2.1 In de beslissing van 9 maart 2020 (klachtzaak 19-709) en in de beslissing van 29 maart 2021 (klachtzaak 20-046) heeft de raad aan verweerder tweemaal een berisping opgelegd. Beide klachten hadden onder meer betrekking op niet of te laat reageren door verweerder en op de kwaliteit van zijn dienstverlening.
2.2 Bij beslissing van 9 maart 2020 heeft de raad in beide dekenbezwaren (19-710 en 19-759) aan verweerder een maatregel van schorsing in de praktijkuitoefening opgelegd van vier weken vanwege het frustreren van de toenmalige deken in zijn toezichthoudende taak. Verweerder is op 5 oktober 2020 door het Hof van Discipline niet-ontvankelijk verklaard in het door hem ingestelde hoger beroep tegen genoemde beslissingen wegens te late indiening van zijn appelschrift. Als ingangsdatum van de schorsing van verweerder is 1 december 2020 bepaald.
2.3 Op 18 mei 2020 heeft op het ordebureau een gesprek plaatsgevonden met verweerder om de zorgen van de toenmalige deken over de praktijkvoering van verweerder te bespreken. Verweerder heeft spijt betuigd over het niet van zich laten horen in diverse klachtprocedures en aan de toenmalige deken toezeggingen tot verbetering gedaan.
2.4 Op 23 november 2020 heeft de deken digitaal het kantoor ‘bezocht’ waaraan ook verweerder verbonden is. Blijkens het verslag daarvan van de deken waren de kantoorgenoten van verweerder amper op de hoogte van de problematische situatie van verweerder en pas kort voor het overleg door verweerder ingelicht over zijn aanstaande schorsing. Tijdens dat overleg heeft verweerder toezeggingen gedaan en is onder meer met verweerder afgesproken dat hij uiterlijk op 21 december 2021 de jaarrekening 2019 aan het ordebureau zou toezenden. Dat is niet gebeurd. De deken heeft met het kantoor van verweerder een vervolg-bezoek in juni 2021 gepland. Door een aangekondigde wijziging van de maatschap/kantoorsamenstelling is dat bezoek van de deken aan het kantoor van verweerder niet doorgegaan.
2.5 Per e-mail van 3 juni 2021 is aan verweerder gevraagd om een afspraak voor bespreking op het kantoor bij de deken te maken. Ook is hem verzocht om de jaarrekeningen 2019 en 2020 uiterlijk een week voor die te maken afspraak aan het ordebureau te sturen. Dat is niet gebeurd.
2.6 Ondanks telefonische contacten van het ordebureau met verweerder op onder andere 18 en 21 juni 2021 en ondanks de brief van 14 juli 2021 van de deken om de gevraagde inlichtingen te verstrekken, heeft verweerder dat niet gedaan.

▶ [RUWE GEGEVENS]:
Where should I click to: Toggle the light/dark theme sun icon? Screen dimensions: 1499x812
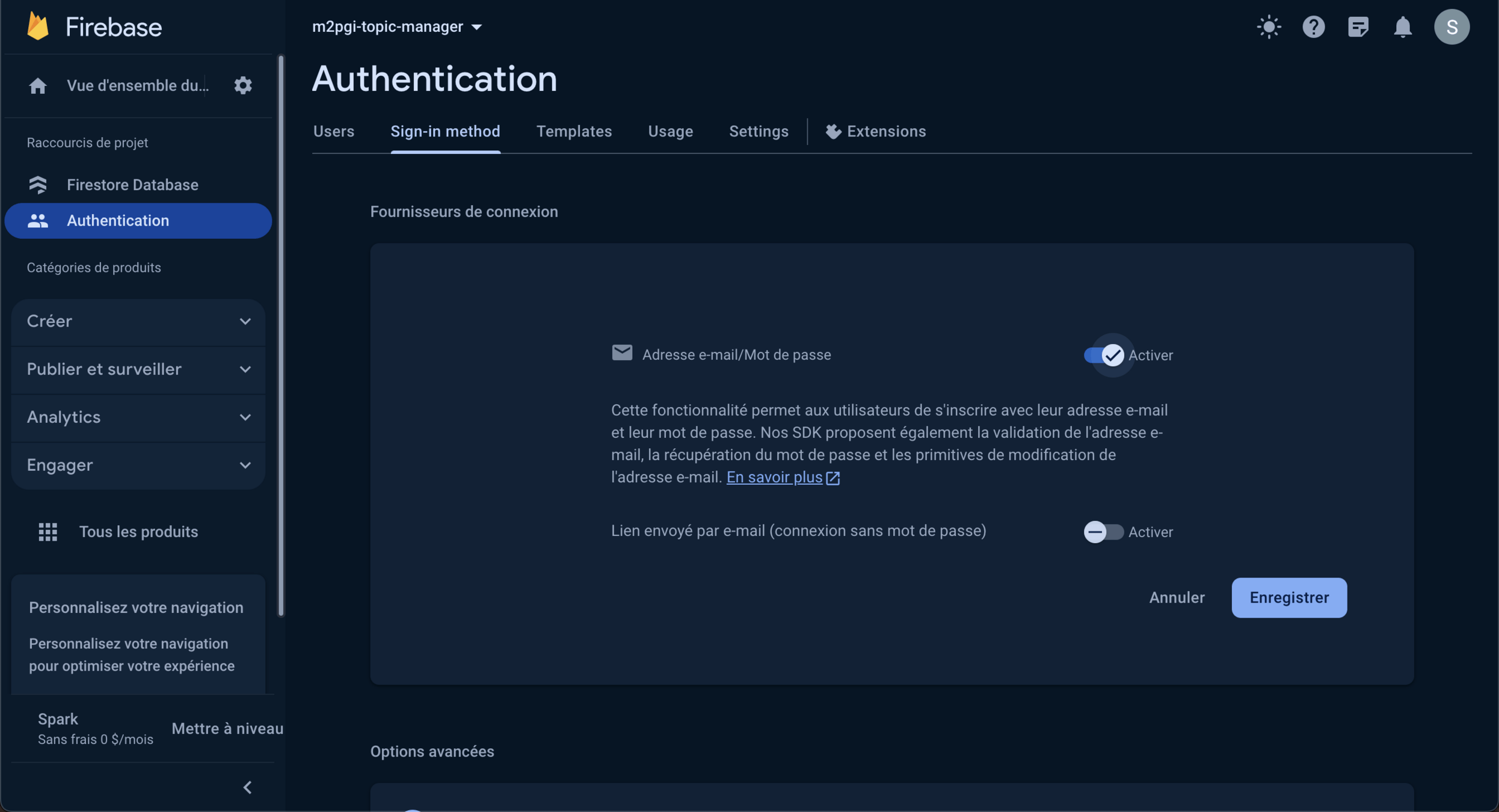[x=1269, y=27]

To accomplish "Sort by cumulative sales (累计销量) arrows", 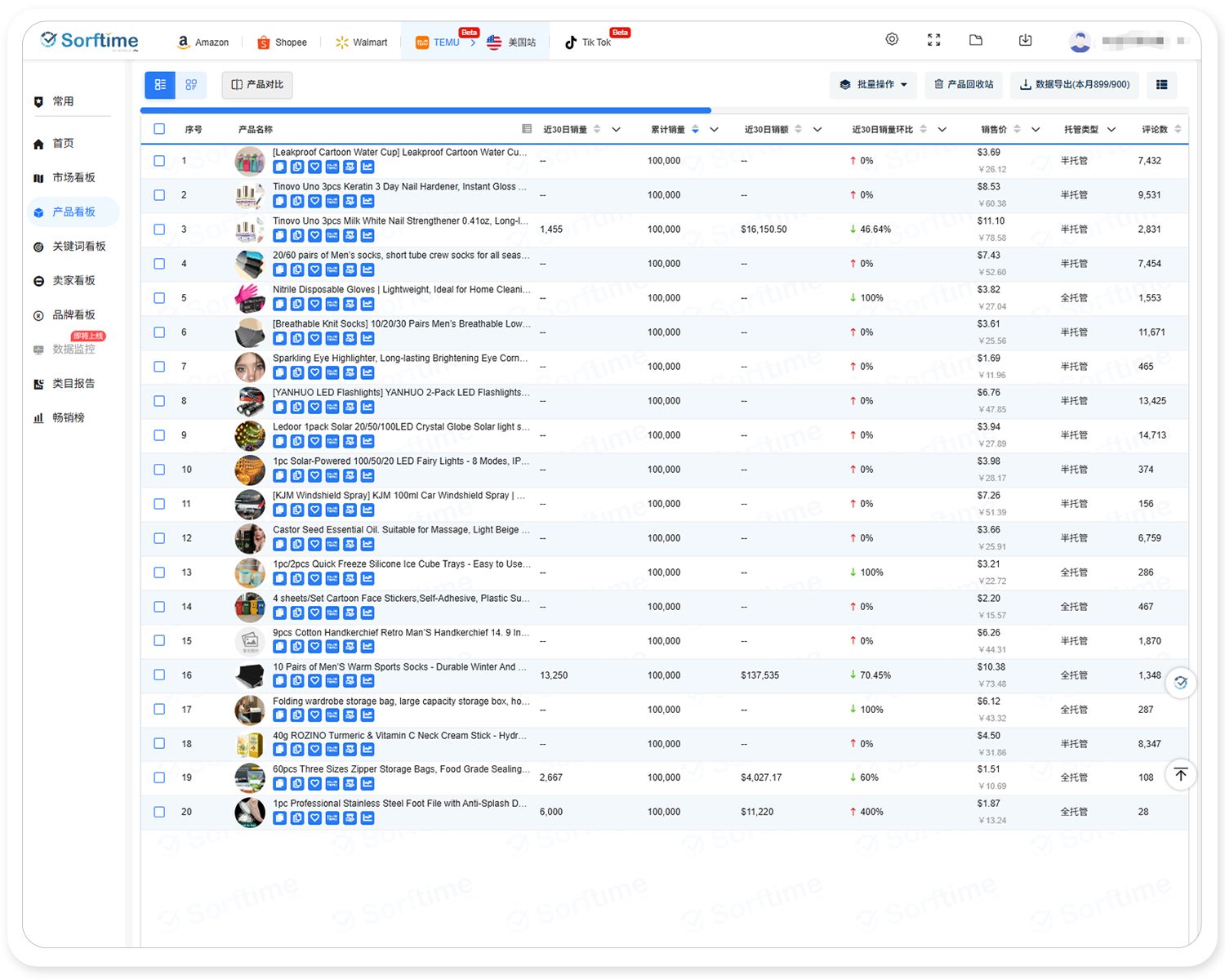I will [695, 129].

▶ [OPDRACHT]: Vervolg de brontekst over de tuchtzaak tegen verweerder, aansluitend op de laatste zin. De lijst is afzonderlijk materiaal en hoort niet bij de brontekst.

▶ [UITWERKING]:
3 DEKENBEZWAAR
Het dekenbezwaar houdt, zakelijk weergegeven, in dat verweerder tuchtrechtelijk verwijtbaar heeft gehandeld als bedoeld in artikel 46 Advocatenwet, gedragsregel 29 en artikel 5:20 Awb door:
stelselmatig verzoeken van de deken om informatie te verstrekken te negeren, waardoor verweerder het de deken onmogelijk heeft gemaakt om haar toezichthoudende taak als bedoeld in artikel 5:17 Awb en de Handreiking toezicht en handhaving uit te voeren.

4 VERWEER
Verweerder heeft geen verweer gevoerd.

5 BEOORDELING
5.1 De raad stelt voorop dat in artikel 45a Advocatenwet aan de deken onder meer is opgedragen een behoorlijke uitoefening van de praktijk te bevorderen en toe te zien op de naleving van de plichten van de advocaat als zodanig, terwijl de dekens de taken vervullen die hun bij verordeningen zijn opgelegd. Als uitwerking van de betamelijkheidsnorm als bedoeld in artikel 46 Advocatenwet bepaalt gedragsregel 29 dat bij een tuchtrechtelijk onderzoek een verzoek om informatie van de deken dat met een mogelijk tuchtrechtelijk onderzoek verband houdt of een verzoek om medewerking op grond van artikel 5:20 van de Algemene wet bestuursrecht, de betrokken advocaat verplicht is om alle gevraagde inlichtingen direct aan de deken te verstrekken, zonder zich op zijn geheimhoudingsplicht te kunnen beroepen, behoudens in bijzondere gevallen. Aan de hand van deze maatstaf zal ook de raad de gegrondheid van het dekenbezwaar beoordelen.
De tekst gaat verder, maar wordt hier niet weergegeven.